Potential heart-attack and stroke victims in Waverley borough are waiting more than 30 minutes on average for an ambulance to arrive – ten minutes longer than in 2019.
This compares to the 23min 38sec it took the South East Coast Ambulance Service (SECAmb) to answer the same ‘category two’ calls just three years earlier in 2019.
The figures show the NHS target of 18 minutes for category two ambulance calls, which covers urgent incidents like strokes and potential heart attacks, is being badly missed by all areas in Surrey.
But the worst-performing area in the county is Waverley, where the average response time has increased by 42 per cent for category two calls since 2019.
The data also reveals the average response time for category one calls, which are the most urgent and life-threatening, was also up compared to 2019 figures.
The average wait time for a these calls in Waverley was 11min 6sec, compared to 9min 54sec three years earlier, an increase of 12 per cent. This is measured against the national response target of seven minutes.
The data was obtained through a Freedom of Information request by the Liberal Democrats, who are calling for urgent action to tackle local ambulance delays.
Paul Follows, Lib Dem parliamentary candidate for South West Surrey, which covers Waverley, said: “It is shocking to see the service in Waverley lags behind other parts of the county, but also that wait times across Surrey far exceed the national target.
“The Liberal Democrats have provided a clear plan to tackle these unacceptable delays and make sure ambulances reach people on time in an emergency.
“That means addressing workforce shortages, fixing the social-care crisis and ending the shortage of hospital beds, all of which are leaving patients in ambulances stuck outside A&E for hours.”
Will Forster, leader of Surrey Lib Dems, said: “Behind these figures are devastating stories of pensioners left stranded for hours, or families in Surrey watching a loved one die before a paramedic could reach them.
“Paramedics on the front line do an incredible job day in and day out, looking after people in their time of need.
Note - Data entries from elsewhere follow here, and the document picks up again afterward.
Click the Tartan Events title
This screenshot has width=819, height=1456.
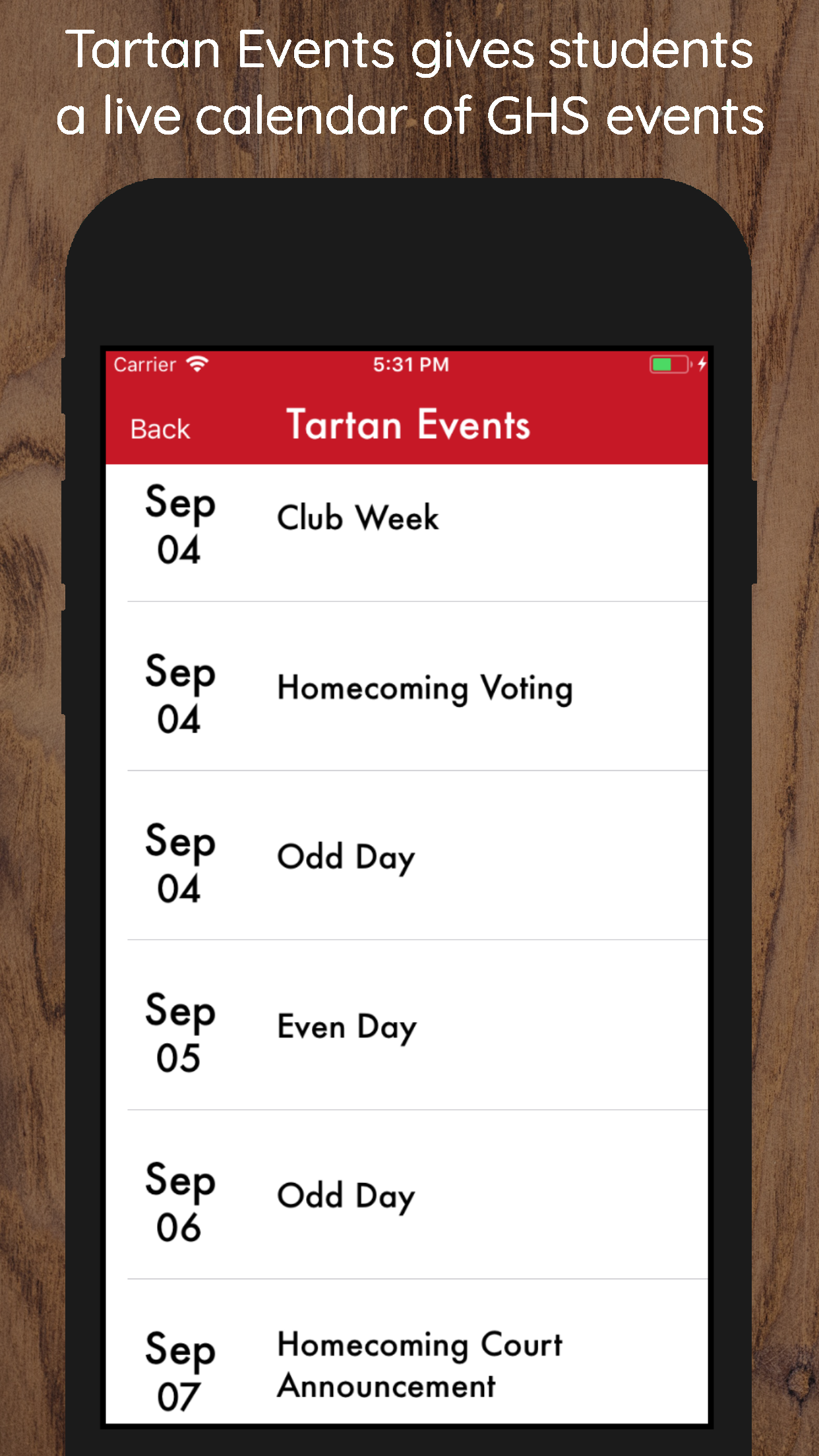(408, 425)
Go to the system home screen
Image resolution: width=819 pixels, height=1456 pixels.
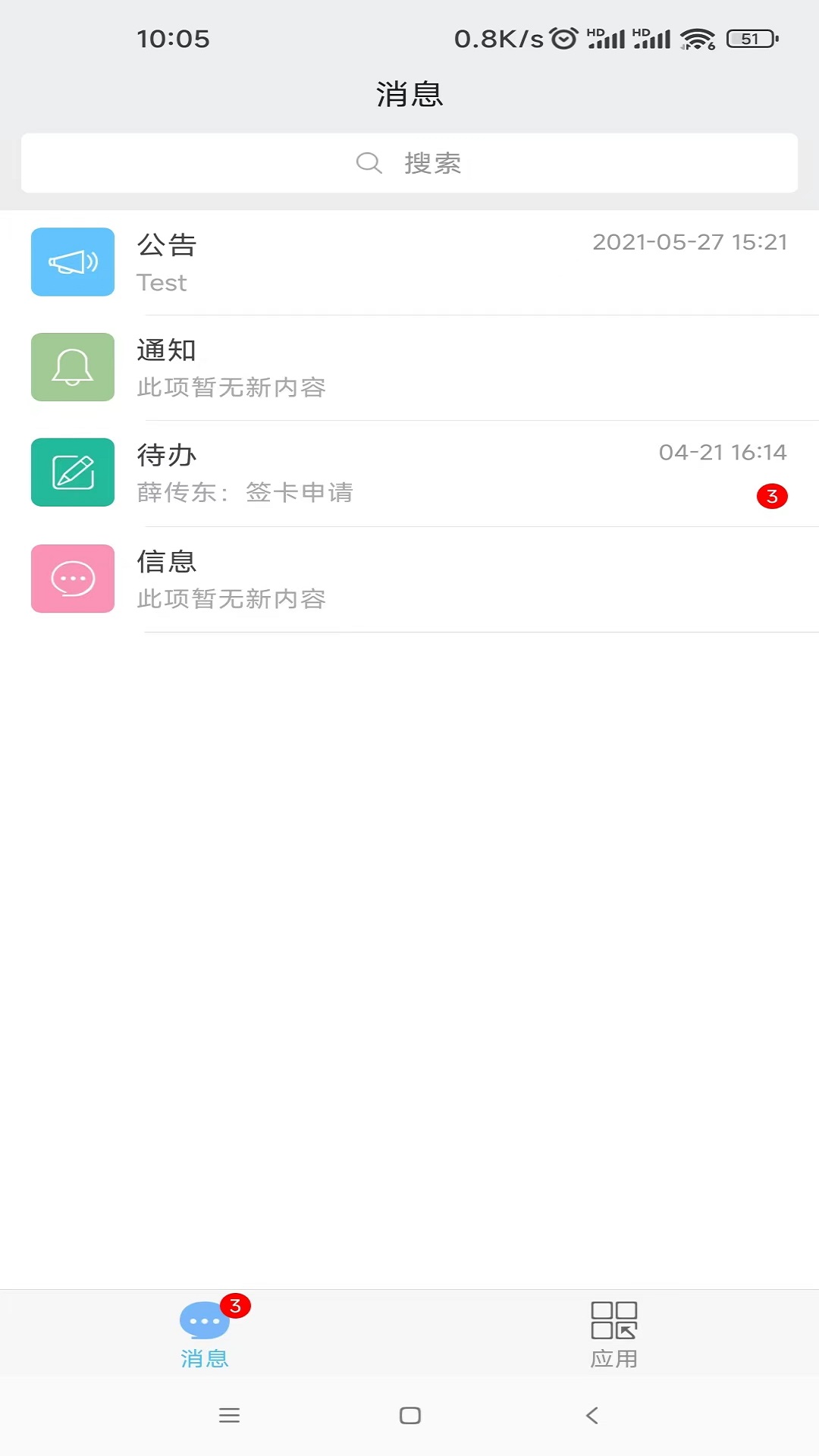click(410, 1415)
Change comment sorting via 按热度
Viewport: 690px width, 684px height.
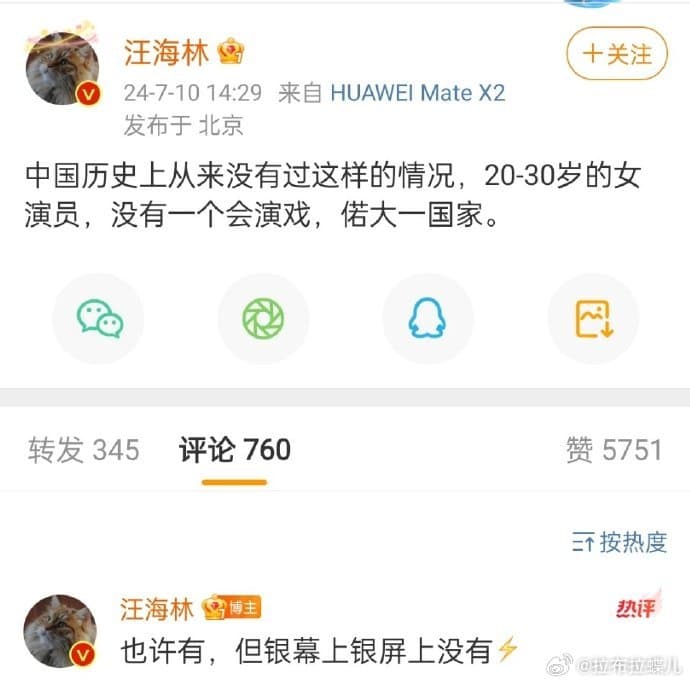[619, 542]
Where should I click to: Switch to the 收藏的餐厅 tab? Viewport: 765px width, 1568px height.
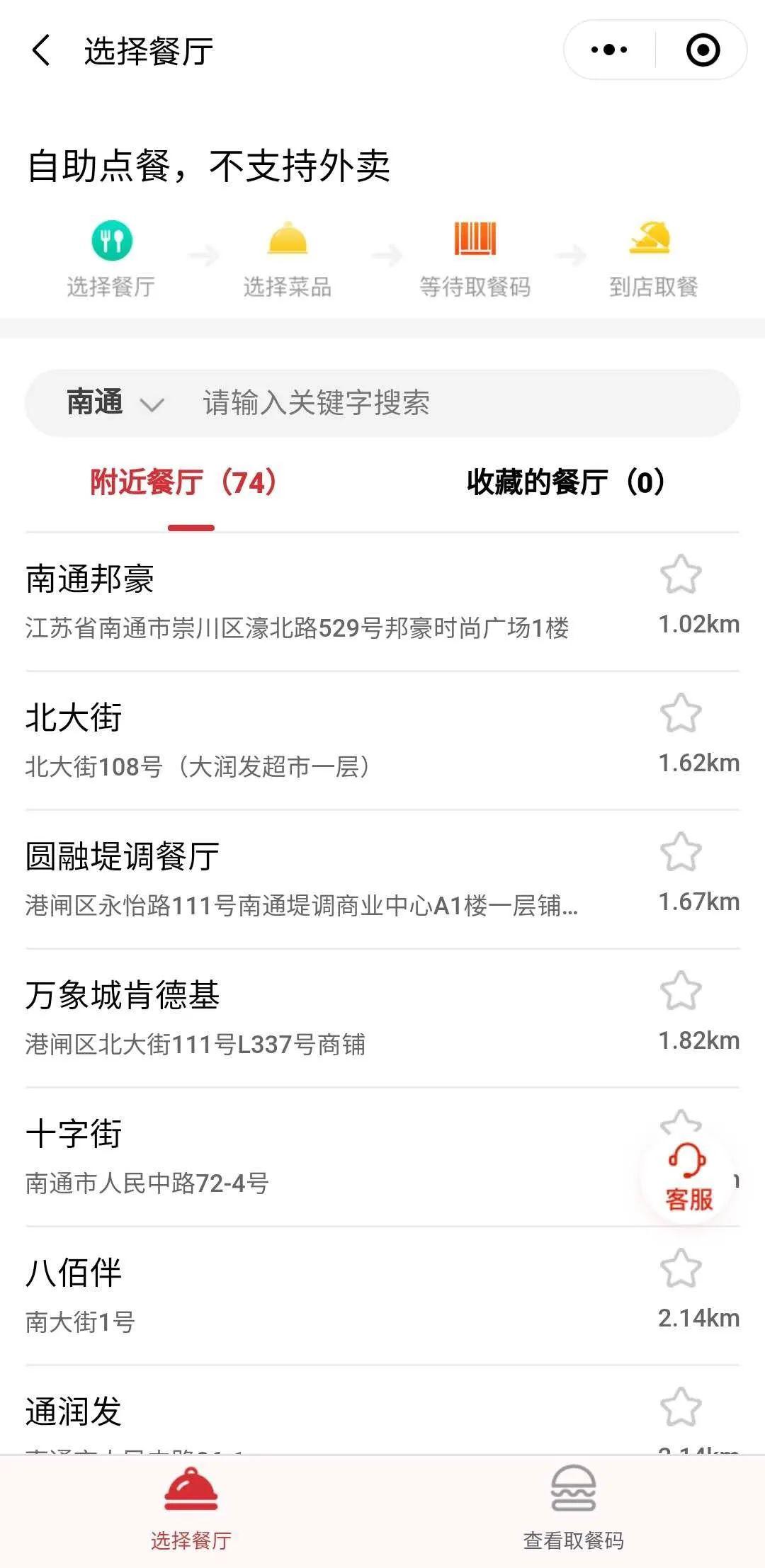(x=565, y=482)
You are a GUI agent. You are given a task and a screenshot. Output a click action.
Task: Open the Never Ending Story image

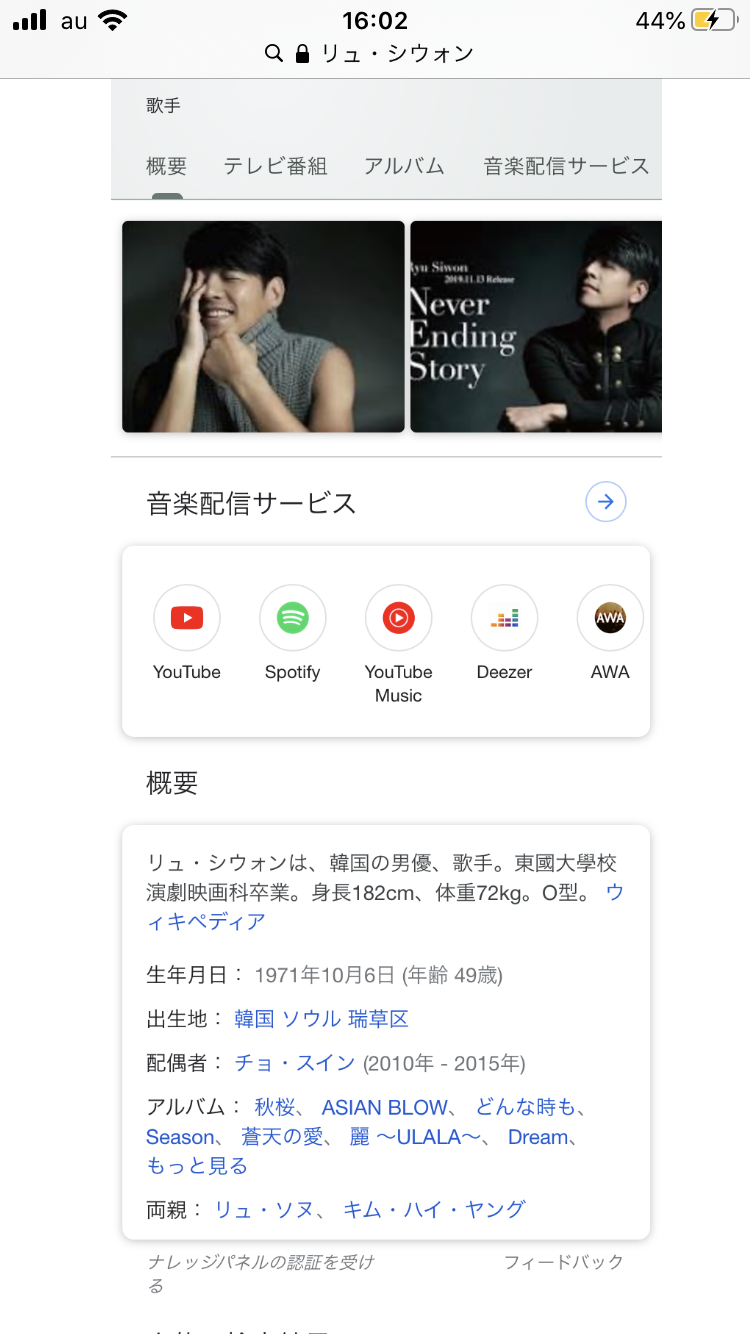tap(536, 326)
But our overstretched local NHS services are collapsing under the strain of years of neglect under this Conservative government.”
A South East Coast Ambulance Service NHS Foundation Trust (SECAmb) spokesperson conceded there remains “a lot to do” to improve response times. But they stressed SECAmb across its region remains ahead of the national average for the two highest categories of 999 call.
The SECAmb spokesperson said: “As we continue to face high demand, we know some patients are waiting longer than they should for a response. We are very sorry and we are doing everything we can to reach those who need assistance as quickly as possible, while prioritising our response to our most seriously ill and injured patients.
“We would like to thank our staff and volunteers for their hard work and commitment and we continue to work closely with hospitals across our region to minimise handover delays to ensure we are as best placed as possible to attend patients in the community requiring an ambulance response.
“The public can help us manage demand by calling 999 only in an emergency. We also urge everyone to make use of alternatives for help and advice including visiting NHS 111 Online at 111.nhs.uk or by calling 111.”